2014 | Toulouse | 111
2015 | Toulouse | 83
Let’s consider a simple dataset with data for 13 cities over 6 years, or 78 rows. (an SQL dump for this exemple is available here: rainfall-example.sql; The raw data consists of monthly measurements for a few cities in France coming from https://www.infoclimat.fr/climatologie/).
Here’s a pivoted typical resultset showing the per-city,per-year data:
City | 2012 | 2013 | 2014 | 2015 | 2016 | 2017
-----------+------+------+------+------+------+------
Ajaccio | 69 | 91 | 78 | 48 | 81 | 51
Bordeaux | 116 | 138 | 137 | 101 | 117 | 110
Brest | 178 | 161 | 180 | 160 | 165 | 144
Dijon | 114 | 124 | 116 | 93 | 116 | 103
Lille | 153 | 120 | 136 | 128 | 138 | 113
Lyon | 112 | 116 | 111 | 80 | 110 | 102
Marseille | 47 | 63 | 68 | 53 | 54 | 43
Metz | 98 | 120 | 110 | 93 | 122 | 115
Nantes | 124 | 132 | 142 | 111 | 106 | 110
Nice | 53 | 77 | 78 | 50 | 52 | 43
Paris | 114 | 111 | 113 | 85 | 120 | 110
Perpignan | 48 | 56 | 54 | 48 | 69 | 48
Toulouse | 86 | 116 | 111 | 83 | 102 | 89
(13 rows)
Generally speaking, the pivoted result of a series of (X,Y,V) tuples is a grid of N+1 columns and M rows, where:
-
N is the number of distinct values of X.
-
M is the number of distinct values of Y.
-
the first, leftmost column contains the distinct values of Y, generally in a specific order, for instance here that could be cities sorted alphabetically.
-
the names of other columns are made of the distinct values of X, also in a specific order. In the example above they represent years, in ascending order from left to right.
-
for each (X,Y) couple, if a (X,Y,V) tuple exists in the dataset to pivot, V is set in the grid at the intersection of the column named X and the row starting with Y. Hence the “crosstab” appellation.
If there is no corresponding V for (X,Y) in the dataset, the corresponding field in the grid is set to NULL or to a specific marker for empty values.

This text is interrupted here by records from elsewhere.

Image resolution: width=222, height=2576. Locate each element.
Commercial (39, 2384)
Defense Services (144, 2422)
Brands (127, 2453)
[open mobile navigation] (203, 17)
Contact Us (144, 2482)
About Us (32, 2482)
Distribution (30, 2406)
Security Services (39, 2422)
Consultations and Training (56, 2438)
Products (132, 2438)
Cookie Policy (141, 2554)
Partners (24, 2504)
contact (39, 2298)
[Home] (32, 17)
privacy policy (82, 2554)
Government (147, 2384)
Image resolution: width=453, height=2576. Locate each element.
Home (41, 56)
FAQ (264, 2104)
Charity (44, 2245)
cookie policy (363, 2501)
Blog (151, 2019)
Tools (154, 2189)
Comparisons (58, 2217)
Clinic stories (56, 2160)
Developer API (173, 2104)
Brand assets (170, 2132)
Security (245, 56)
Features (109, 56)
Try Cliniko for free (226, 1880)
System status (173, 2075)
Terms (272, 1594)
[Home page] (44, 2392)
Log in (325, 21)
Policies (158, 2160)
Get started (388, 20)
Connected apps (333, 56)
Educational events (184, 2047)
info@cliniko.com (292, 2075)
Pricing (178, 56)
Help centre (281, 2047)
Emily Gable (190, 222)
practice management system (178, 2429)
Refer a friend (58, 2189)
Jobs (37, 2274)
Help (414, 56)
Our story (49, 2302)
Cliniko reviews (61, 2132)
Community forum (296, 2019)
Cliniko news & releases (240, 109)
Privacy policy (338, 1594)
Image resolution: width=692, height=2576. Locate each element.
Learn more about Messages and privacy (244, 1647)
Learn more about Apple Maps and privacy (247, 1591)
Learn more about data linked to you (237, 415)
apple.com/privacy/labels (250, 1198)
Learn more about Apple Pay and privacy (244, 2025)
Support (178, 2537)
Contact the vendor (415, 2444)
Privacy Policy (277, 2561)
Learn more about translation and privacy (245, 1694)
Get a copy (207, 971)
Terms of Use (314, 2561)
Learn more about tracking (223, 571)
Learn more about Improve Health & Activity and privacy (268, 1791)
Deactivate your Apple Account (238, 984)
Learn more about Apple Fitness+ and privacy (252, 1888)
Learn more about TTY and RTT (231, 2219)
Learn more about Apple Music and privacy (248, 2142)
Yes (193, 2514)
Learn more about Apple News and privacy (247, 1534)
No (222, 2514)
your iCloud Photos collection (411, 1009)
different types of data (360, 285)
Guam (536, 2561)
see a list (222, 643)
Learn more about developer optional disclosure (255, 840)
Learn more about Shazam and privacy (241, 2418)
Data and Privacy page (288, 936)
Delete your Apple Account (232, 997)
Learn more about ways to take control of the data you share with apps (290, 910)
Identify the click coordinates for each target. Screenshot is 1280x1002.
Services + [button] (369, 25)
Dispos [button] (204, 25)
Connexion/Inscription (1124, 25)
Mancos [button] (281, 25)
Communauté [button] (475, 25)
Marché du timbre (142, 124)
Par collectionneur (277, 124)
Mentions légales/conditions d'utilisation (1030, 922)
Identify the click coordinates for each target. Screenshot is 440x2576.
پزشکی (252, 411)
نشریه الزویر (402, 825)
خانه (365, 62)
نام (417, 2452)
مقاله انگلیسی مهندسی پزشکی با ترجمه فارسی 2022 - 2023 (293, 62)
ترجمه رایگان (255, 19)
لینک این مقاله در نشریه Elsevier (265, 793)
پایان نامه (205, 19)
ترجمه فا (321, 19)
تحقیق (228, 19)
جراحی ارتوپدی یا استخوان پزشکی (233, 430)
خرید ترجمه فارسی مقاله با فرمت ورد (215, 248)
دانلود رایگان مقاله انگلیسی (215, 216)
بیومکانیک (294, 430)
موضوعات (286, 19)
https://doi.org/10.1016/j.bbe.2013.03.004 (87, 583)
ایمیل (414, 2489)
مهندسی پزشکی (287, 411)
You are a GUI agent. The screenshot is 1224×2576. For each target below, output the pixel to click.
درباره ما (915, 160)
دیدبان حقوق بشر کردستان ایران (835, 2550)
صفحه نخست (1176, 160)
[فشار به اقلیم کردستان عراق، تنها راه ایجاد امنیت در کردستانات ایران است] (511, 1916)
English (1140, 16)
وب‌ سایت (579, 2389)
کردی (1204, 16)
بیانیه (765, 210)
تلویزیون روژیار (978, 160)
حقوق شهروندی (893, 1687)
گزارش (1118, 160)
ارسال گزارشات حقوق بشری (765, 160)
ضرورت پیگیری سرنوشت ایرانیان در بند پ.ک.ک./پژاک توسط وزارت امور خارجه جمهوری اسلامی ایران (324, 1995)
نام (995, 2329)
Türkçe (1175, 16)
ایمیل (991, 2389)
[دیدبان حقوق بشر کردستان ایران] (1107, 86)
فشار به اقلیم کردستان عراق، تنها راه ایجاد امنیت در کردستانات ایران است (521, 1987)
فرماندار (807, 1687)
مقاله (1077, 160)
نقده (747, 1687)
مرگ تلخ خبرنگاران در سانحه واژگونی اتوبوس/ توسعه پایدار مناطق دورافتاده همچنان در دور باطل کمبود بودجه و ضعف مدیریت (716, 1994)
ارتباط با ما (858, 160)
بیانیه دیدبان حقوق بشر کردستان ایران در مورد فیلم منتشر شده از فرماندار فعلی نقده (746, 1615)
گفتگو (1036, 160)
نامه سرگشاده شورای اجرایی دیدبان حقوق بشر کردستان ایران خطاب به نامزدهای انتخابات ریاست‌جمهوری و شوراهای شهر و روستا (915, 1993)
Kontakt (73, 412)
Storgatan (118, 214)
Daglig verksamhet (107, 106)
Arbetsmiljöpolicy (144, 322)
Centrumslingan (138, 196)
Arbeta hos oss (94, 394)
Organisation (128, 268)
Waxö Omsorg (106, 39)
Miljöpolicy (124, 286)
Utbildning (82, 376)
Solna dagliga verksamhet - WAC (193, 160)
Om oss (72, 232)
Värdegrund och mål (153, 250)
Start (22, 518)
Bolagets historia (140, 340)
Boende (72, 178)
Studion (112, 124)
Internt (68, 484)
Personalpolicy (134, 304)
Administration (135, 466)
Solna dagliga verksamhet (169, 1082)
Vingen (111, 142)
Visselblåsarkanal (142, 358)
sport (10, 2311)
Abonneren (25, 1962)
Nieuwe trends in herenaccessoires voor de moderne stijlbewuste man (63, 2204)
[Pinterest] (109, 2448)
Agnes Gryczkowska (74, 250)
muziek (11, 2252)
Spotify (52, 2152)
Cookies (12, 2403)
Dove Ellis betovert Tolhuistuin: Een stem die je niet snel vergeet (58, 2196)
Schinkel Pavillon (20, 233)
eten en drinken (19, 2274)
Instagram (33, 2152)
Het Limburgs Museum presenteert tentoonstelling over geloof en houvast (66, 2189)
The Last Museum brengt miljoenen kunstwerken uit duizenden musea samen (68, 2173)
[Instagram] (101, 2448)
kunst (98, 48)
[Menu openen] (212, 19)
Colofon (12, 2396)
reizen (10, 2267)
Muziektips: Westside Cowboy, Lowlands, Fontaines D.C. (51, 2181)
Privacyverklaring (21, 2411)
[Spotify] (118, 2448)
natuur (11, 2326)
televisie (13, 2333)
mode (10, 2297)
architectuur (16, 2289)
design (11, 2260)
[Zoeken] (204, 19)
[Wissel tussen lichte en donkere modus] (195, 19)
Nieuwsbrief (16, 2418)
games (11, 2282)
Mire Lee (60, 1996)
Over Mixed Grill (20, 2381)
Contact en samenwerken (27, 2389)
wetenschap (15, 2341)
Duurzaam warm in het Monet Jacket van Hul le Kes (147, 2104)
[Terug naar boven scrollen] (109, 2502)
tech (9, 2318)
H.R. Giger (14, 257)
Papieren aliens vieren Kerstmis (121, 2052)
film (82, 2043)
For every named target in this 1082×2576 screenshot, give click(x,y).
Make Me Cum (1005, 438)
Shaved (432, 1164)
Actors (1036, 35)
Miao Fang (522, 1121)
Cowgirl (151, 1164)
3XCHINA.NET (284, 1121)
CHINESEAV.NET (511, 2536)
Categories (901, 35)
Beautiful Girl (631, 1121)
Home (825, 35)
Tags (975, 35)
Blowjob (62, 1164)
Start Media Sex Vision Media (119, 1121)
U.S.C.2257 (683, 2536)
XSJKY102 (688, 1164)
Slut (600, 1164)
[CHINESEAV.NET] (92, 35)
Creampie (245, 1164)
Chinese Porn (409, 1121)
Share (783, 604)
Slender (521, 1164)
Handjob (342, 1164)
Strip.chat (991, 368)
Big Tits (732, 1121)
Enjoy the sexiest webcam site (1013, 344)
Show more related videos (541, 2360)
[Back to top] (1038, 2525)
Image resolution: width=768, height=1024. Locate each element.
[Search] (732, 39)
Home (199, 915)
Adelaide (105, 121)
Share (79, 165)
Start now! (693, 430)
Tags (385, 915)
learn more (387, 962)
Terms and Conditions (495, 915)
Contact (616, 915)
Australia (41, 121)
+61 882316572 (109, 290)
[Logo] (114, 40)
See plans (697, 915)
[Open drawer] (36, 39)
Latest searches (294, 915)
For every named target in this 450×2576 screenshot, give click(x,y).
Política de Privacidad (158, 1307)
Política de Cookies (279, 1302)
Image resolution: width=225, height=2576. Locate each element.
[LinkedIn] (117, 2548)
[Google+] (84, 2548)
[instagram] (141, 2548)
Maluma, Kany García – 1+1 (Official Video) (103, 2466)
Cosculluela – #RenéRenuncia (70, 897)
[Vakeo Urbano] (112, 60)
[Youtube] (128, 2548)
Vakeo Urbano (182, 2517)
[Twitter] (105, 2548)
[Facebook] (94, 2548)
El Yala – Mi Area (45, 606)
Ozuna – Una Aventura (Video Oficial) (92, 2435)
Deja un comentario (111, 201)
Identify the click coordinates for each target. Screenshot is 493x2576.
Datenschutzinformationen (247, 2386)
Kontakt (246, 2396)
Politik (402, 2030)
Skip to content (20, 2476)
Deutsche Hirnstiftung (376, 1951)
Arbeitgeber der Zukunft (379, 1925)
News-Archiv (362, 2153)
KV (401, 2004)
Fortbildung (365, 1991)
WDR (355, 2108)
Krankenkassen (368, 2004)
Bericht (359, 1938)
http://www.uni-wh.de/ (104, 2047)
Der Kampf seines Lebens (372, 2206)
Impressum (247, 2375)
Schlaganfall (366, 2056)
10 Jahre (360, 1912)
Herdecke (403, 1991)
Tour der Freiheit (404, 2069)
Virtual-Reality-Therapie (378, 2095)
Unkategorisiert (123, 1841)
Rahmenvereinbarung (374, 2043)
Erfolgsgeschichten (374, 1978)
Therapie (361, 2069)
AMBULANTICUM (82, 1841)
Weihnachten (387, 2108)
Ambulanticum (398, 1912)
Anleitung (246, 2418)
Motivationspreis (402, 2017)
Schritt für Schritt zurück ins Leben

When the number of columns is relatively limited, this representation has some interesting visual advantages over the top-down list of (X,Y,V) tuples:
- it fits better in the 2D space
- it’s more intuitive, as there’s no repetition in the dimensions.
- it’s obvious when some values are missing in the grid.
- each axis can be sorted distinctly.
What queries to pivot a dataset?
The canonical form
The PostgreSQL dialect doesn’t have a PIVOT clause, contrary to Oracle or MS-SQL Server, but it’s not essential. A query pivoting three columns (x,y,v) can be written like this:
SELECT
y,
(CASE WHEN x='value 1' THEN v END) "value 1",
(CASE WHEN x='value 2' THEN v END) "value 2",
...repeated for each x transposed into into a column
FROM table or subquery
[ORDER BY 1]
Often a pivot query will aggregate values simultaneously with pivoting. The typical form of query will be like:
SELECT
y,
AGG(v) FILTER (WHERE x='value 1') AS "value 1",
AGG(v) FILTER (WHERE x='value 2') AS "value 2",
...repeated for each x transposed into into a column
FROM table or subquery
GROUP BY y [ORDER BY 1];
The FILTER clause is new in PostgreSQL 9.4; with earlier versions a CASE WHEN expression can be used instead.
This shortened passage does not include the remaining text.